— begin Data excerpts —

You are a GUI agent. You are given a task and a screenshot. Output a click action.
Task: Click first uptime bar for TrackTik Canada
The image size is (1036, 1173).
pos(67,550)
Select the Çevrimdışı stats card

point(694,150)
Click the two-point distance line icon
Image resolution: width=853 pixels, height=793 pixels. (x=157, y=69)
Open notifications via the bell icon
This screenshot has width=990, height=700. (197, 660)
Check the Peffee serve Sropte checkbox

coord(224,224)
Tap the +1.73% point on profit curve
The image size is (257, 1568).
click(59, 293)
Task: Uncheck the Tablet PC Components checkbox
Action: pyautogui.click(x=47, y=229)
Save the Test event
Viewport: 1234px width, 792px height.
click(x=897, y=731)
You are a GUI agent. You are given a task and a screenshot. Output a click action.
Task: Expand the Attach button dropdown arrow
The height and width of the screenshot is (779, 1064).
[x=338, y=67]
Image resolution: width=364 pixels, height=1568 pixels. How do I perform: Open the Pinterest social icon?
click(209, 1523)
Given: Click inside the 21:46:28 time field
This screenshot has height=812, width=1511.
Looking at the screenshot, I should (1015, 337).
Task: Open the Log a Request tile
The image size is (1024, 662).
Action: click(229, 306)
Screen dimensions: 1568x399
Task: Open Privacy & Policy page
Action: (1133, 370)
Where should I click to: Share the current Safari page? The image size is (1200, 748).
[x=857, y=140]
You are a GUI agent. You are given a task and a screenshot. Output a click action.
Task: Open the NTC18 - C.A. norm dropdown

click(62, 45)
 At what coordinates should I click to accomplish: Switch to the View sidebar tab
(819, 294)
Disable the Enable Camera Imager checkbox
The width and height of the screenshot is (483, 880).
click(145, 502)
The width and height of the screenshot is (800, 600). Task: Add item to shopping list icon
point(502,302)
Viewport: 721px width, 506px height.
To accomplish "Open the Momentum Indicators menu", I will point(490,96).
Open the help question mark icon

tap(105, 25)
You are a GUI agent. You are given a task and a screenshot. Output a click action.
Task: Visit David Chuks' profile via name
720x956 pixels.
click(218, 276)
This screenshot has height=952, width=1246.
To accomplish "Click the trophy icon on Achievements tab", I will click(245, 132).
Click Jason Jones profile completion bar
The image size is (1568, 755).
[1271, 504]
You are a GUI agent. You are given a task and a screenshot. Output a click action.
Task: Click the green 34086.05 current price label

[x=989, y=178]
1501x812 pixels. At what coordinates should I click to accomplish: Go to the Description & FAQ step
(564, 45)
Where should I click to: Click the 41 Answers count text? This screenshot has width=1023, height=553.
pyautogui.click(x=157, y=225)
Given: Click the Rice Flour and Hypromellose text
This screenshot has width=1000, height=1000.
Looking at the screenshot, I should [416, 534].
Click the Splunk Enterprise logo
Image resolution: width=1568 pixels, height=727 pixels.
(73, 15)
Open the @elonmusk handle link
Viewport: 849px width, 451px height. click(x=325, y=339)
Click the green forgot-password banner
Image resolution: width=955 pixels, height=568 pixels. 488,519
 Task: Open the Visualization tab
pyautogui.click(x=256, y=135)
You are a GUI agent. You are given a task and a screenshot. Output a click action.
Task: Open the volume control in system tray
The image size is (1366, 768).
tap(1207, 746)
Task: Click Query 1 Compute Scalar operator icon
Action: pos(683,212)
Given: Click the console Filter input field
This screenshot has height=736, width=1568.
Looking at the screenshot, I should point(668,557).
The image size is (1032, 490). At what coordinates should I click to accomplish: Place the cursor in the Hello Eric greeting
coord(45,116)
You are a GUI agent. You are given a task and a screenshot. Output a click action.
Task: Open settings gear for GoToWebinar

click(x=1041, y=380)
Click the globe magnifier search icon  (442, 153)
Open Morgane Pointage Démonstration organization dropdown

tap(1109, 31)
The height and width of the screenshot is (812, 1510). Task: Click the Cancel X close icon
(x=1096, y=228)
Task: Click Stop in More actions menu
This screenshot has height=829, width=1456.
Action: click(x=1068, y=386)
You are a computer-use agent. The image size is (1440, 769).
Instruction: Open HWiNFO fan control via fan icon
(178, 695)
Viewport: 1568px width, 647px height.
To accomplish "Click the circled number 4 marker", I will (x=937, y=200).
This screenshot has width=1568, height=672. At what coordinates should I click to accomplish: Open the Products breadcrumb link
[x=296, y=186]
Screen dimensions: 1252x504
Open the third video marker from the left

— end Data excerpts —

Show every line of the stored data above that contains the word "will", matching upper and lower case exactly.

• **Finished exercise**:
To accomplish "Open the Momentum Indicators menu", I will point(490,96).
To accomplish "Click the trophy icon on Achievements tab", I will click(245, 132).
To accomplish "Click the circled number 4 marker", I will (x=937, y=200).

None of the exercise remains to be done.